The second, the R-W-W (“real, win, worth it”) screen, sometimes known as the
Schrello screen, can be used to evaluate individual projects. Versions of the
screen have been circulating since the 1980s, and since then a growing roster
of companies, including General Electric, Honeywell, Novartis, Millipore, and
3M, have used them to assess busi- ness potential and risk exposure in their
innovation portfolios; 3M has used R-W-W for more than 1,500 projects.
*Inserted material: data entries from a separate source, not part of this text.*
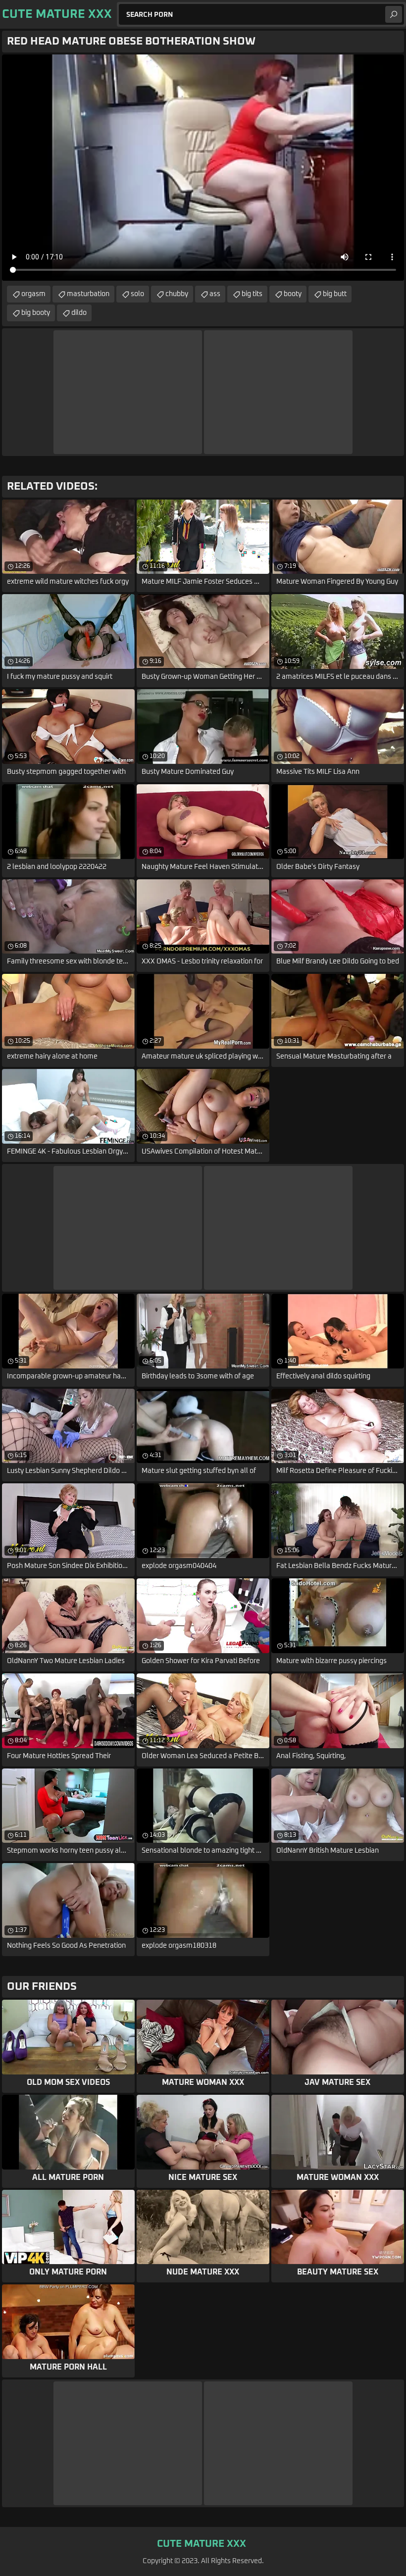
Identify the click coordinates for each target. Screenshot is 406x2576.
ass (214, 294)
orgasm (33, 294)
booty (293, 294)
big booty (35, 312)
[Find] (393, 14)
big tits (252, 294)
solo (137, 294)
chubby (176, 294)
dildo (79, 312)
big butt (335, 294)
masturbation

(I've never tried to dig any deeper than seeing mentions that Don Schrello
seems to have put it together sometime in the 1960s/1970s as part of his
marketing company.)

------
teddyh
For a partial and anonymized story about the initial decline of SRI, read _The
Network Revolution – confessions of a computer scientist_ (1982) by Jacques
Vallée. Reportedly, they all became entranced with Erhard Seminars Training.

------
peter303
I thought SRI was classified war related research spun off from Stanford
during the anti-war years. At one time the S stood for Stanford. Stanford
didnt completely divest all its war miltary research because the computer
science department still accepted DARPA money. I remember Professor Terry
Winograd feeling conflicted about that. Terry,s compromise was that all their
results would openly published for both military and civilian applications.

------
fintler
I thought SRI was mostly driven by being a psuedo CIA (and the IC in general)
research division -- which provides a steady funding stream. Were they really
close to bankruptcy in 1998? The article doesn't go into many details of that.

------
peter303
The computer mouse and the graphic user interface was invented at the young
SRI by Englebart. He didnt commercialize it. But Xerox a few miles away,
fleshed it out.

------
forbin_meet_hal
I worked with them at more-or-less arm's length from 1997 - 2002. Truly a
magical time while it lasted.